By Andrea Swalec and Amy Zimmer
MANHATTAN — As trick-or-treat time nears, New Yorkers on the hunt for specialty candies can find an array of options uptown or downtown that will delight the sweet teeth of little devils and witches.
"There is something deliciously fun for everyone in our Halloween collection," said Dylan Lauren, CEO of Dylan’s Candy Bar, at 1100 Third Ave. near 61st Street, whose offerings include a "Halloween Tackle Box" ($24) filled with Halloween standby candy corn and"bloody" dextrose bones, fudge-filled fangs and gummy brains.
Dylan's Candy Bar made some changes to its sweet roster for this year's holiday.
"Halloween last year was about vampires, but this year, beware — the new theme is zombies," Lauren said in a statement. "The spookiness and the nostalgia behind zombies appeals to both the young and old."
The store, for instance, has a "Zombie Blood Energy Potion" ($6) in a biohazard-like package that promises to be a tasty lime energy drink.
In the West Village, the Christopher Street shop Sockertbit is hosting a Swedish-style Halloween.
Owner Florence Ernberg said she's hoping to import a Swedish custom to the neighborhood for the month.
"Swedes have a tradition that on Saturdays they can eat as much candy as they want," she said, describing lördags godis, which means "candy Saturday" in Swedish.
Sockerbit, whose name is the Swedish term for "sugar cube," is tempting trick-or-treaters with "candy-bob" shish kabobs of gummy candy ($3.95) and gummy candy bouquets in small ($45) and large ($65) sizes.
The 89 Christopher St. shop also has imported dark gray glass pumpkins ($28) that can be filled with candy.
At Martine's Chocolates, at 400 E. 82nd St. and inside Bloomingdale's on the sixth floor, owner Martine Leventer has added "cute" owls ($10.25) to her popular lollipops of ghosts, pumpkins, cats and bats.
"The lollipops, in general, are very popular," Leventer said. "And the eyeballs are a good seller. You open the box and it's looking at you."
Martine's also makes special order items, like a chocolate haunted house ($36.50), but said with the economic downturn, shoppers are looking for smaller items.

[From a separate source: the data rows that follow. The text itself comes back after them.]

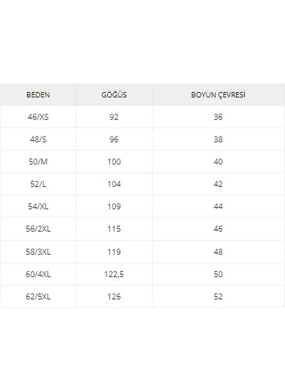
Task: Click the GÖĞÜS column header
Action: [114, 95]
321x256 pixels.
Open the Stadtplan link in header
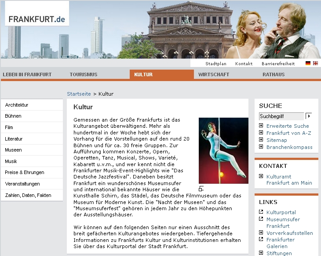click(x=216, y=63)
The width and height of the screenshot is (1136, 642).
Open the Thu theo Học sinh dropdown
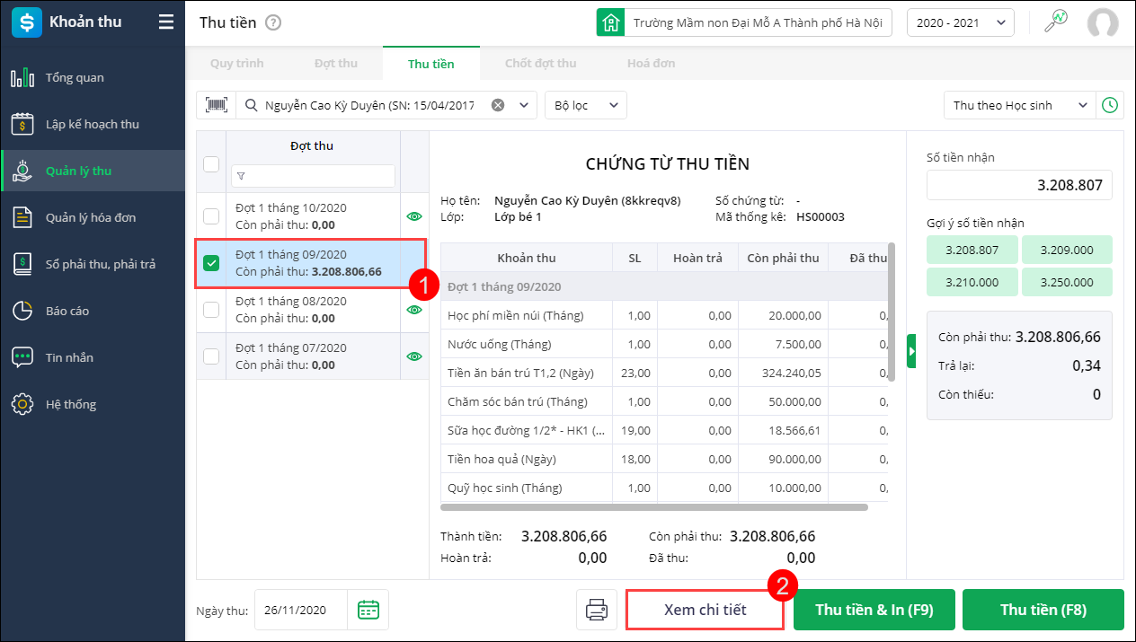1020,105
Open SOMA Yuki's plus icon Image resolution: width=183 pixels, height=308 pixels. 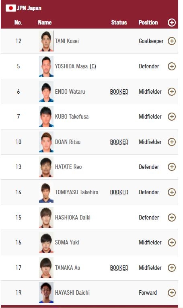pos(172,242)
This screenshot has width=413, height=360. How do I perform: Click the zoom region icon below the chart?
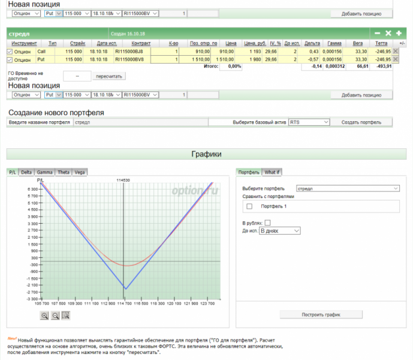tap(66, 315)
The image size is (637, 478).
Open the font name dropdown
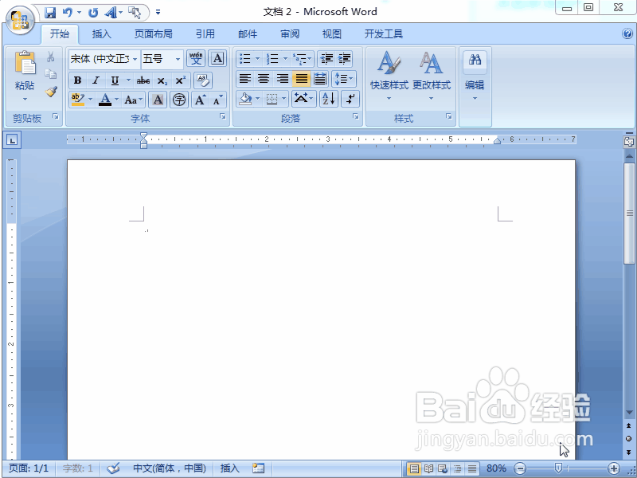point(134,58)
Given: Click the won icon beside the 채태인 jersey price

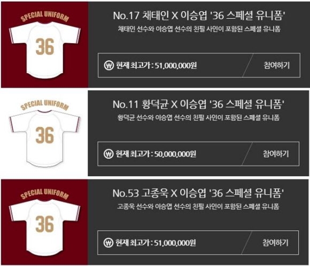Looking at the screenshot, I should click(x=109, y=65).
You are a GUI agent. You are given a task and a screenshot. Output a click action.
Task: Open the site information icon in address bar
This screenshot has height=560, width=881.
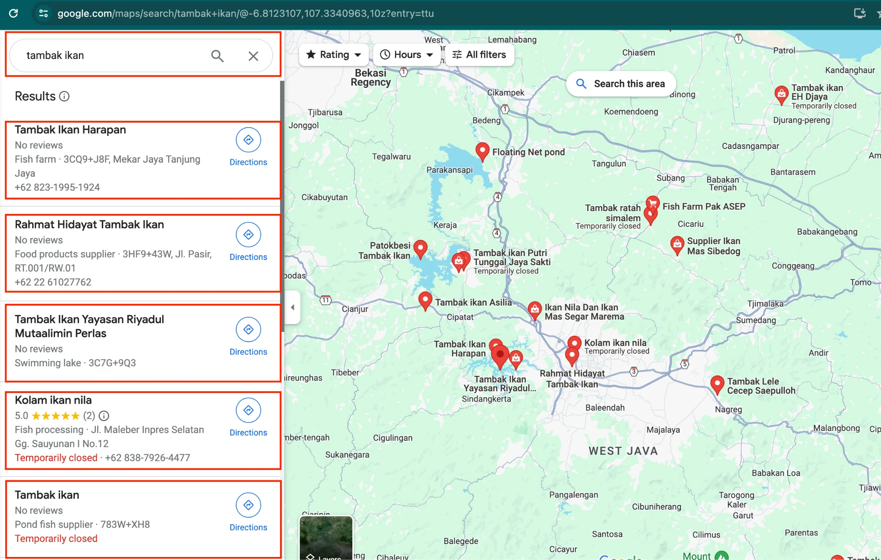pos(43,13)
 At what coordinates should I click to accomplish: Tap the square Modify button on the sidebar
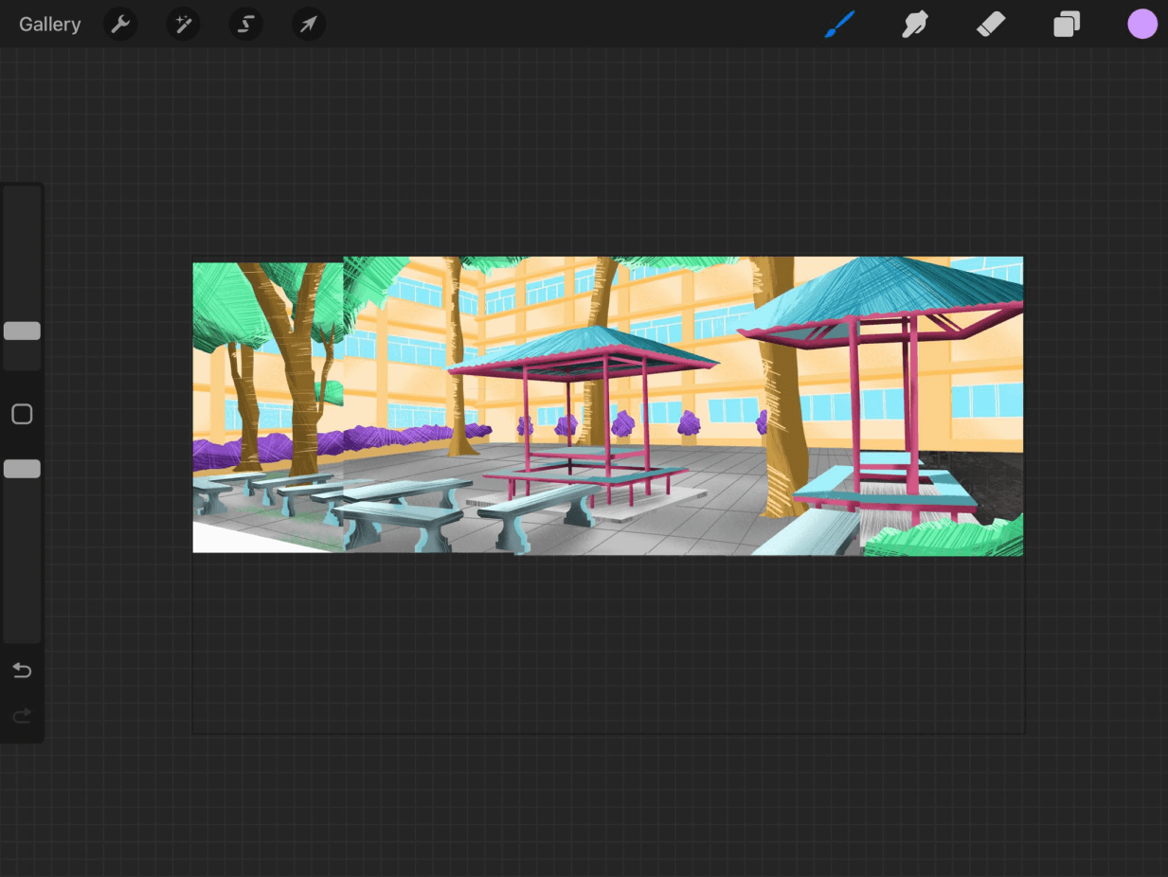21,414
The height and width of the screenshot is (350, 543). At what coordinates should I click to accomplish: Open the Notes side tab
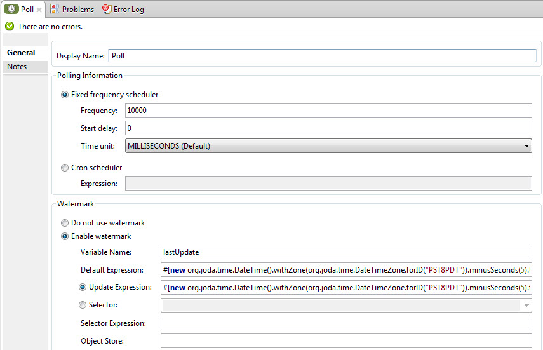click(17, 67)
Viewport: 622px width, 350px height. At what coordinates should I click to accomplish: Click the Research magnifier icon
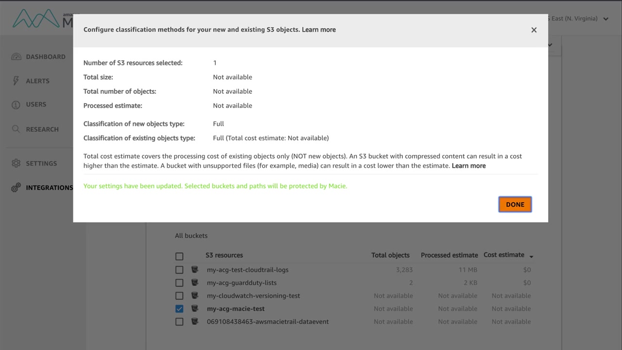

Her natural chocolates made with Belgian Callebaut couverture chocolate, French butter, fresh American cream and other fine ingredients, have been gaining popularity for Halloween.
"There seems to be more and more interest," she said. "When you have a party you want your guests to have good chocolate, and we have a good number of parents who want to give their kids good chocolate and make them used to it so they won't end up eating junk with chemicals."
Chocolate Bar, on Eighth Avenue between Jane and West 12th streets, will have milk chocolate and dark chocolate candy corn bark ($6.50), chocolate-covered ghost and pumpkin marshmallow "Peeps" ($4) and chocolate candy corn ghost lollypops ($2.50).
The shop's Pumpkin Spice Signature Bar, which is available in milk chocolate and 65 percent cacao varieties, is spiced with cinnamon, cloves, ginger and nutmeg.
"Just like our favorite pie!" store staff said in a statement.
The Halloween treats will be for sale beginning Oct. 15.
On Hudson Street between Charles and West 10th streets, specialty food shop The Meadow will pass out mini dark Santander Columbian chocolates to trick-or-treaters haunting the West Village.
The Meadow, which says it has the largest selection of artisan chocolate in the city, has several fall treats more suited to grownups' taste, including Komforte brand chocolates with graham biscotti and apple and cinnamon flavors, and Rogue Chocolatier's Sambirano bar of Madagascar cacao with notes of citrus, rum raisin and toast.
For those who still like the comfort of packaged candy from childhood, the London Candy Co. at 1442 Lexington Ave., near East 94th Street, has a new Halloween Survival Kit ($55) oveflowing with goodies — but, since the treats are imported from Britain, they're made with different ingredients (such as less corn syrup), owner Jigs Patel noted.
It's "designed for those looking to avoid disappointed children and guarantee neighborhood fame," Patel said. "It's filled with enough sugar straws, lollies, wine gums, boiled sweets, Cadbury's chocolate Buttons, Chocolate Eclairs, Magic Stars and Chomp bars for about 30 kids, depending on how generous you're feeling."